The Halfway Post caught up with a local group of neo-Nazis yesterday in a Skype conversation, and they claim sunburns are the sign of God’s chosen people.
“White Americans are the top of the global racial pyramid,” said Jim Van Dijk, Gold Eagle of the club, which is the nazi fan club’s highest rank. “The Nazis were on to something. White people don’t need brown crayons coming in to the box of white crayons and melting the colors together, if you understand crayon metaphors. Immigrants will end American freedom, and it’s our job as patriotic Americans put their children into cages at the border if that’s what it takes to make sure America continues being the freest country on Earth… for whites. Cause, come on, if white people were meant to mix genetically with brown people, why would we burn so bad when we’re out in the sun for too long? Our skin is literally designed to resist brown coloring. We’re like allergic to the sun because our DNA wants to remain pure. Getting a sunburn is like being in epidermic prayer to God because we’re his chosen people. I love getting sunburned!”
The Halfway Post reporter reminded Van Dijk that he was obviously descended from the Dutch, and a descendant of immigrants himself who came to the melting pot country for opportunity, just like every other immigrant ever, no matter what color of skin.
“But my ancestors don’t count as bad immigrants, because they came before the cutoff point,” Van Dijk explained. “Immigration was fine until about the 1930s. Everyone counts who came over before then. Except the Asians who built the railroads. And the Jews. And everyone who came from anywhere south of Texas. Was anyone else coming in then? Were Muslims immigrating in the 30s? Regardless, only white people from Europe count now. Well, maybe not all Europeans. Poles shouldn’t count. Or the Italians, they tan too easily. America needs to keep its people’s skin pale. I don’t want to have to see a tan person and wonder if I’m about to be terrorist attacked, you know? So maybe we should limit immigration to Ireland, Germany for sure, the English, obviously. Of course the Swedes. Anyone above Germany is chill. Preferably Protestant. Yeah, Catholics are out. Eastern Orthodox are cool, too. Actually, I don’t know much about Eastern Orthodox. Greeks are cool though. Yeah, Greeks can come in—they kind of started the whole Western World thing, so they’re okay. But they have to stay out of the sun cause they tan pretty easily, too. If they stay pale, they can stay in America. Russia…I’m not sure about Russians. They’re white, but I don’t really know what the whole Slavic thing is about. Like, are they fake white, or are they real white? Tell you what, Russia is on racial probation. This is important stuff, you know… super important stuff. If America can get like 99% white, we’ll truly be made great again. Then America would be the tippy top of the racial pyramid. It’s about time America becomes its own race, right? We deserve it. Like, I want to be able to just look at a person and tell if they’re American or not by seeing how fast their skin burns, you know what I mean?”

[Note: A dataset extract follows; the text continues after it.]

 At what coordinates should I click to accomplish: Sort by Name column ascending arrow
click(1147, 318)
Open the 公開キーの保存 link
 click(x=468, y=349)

Asked what scientific metrics backed up any of this, Mr. Van Dijk claimed the Bible did.
“The Bible is totally clear that white people are the chosen people. It’s 100% in both the Old and New Testaments. Like they were Middle Eastern people in deserts and stuff, so, like Moses, Jesus, Paul and everyone may have historically and physically been brown people, but it was implied that they were referencing the future United States of America. They were just waiting for the promised land to be discovered and taken from the Native Americans. Like, if America wasn’t the chosen country, why would we have the best military? And don’t forget that white America defeated white Germany, and of course then white Russia in the Cold War, so white America is truly the master race. Why do you think Americans always get so sunburned when they go on vacation? I’d like to see all the libtard cucks explain that one!”
Our Halfway Post reporter stared at Mr. Van Dijk on the screen and awkwardly hung up the Skype call.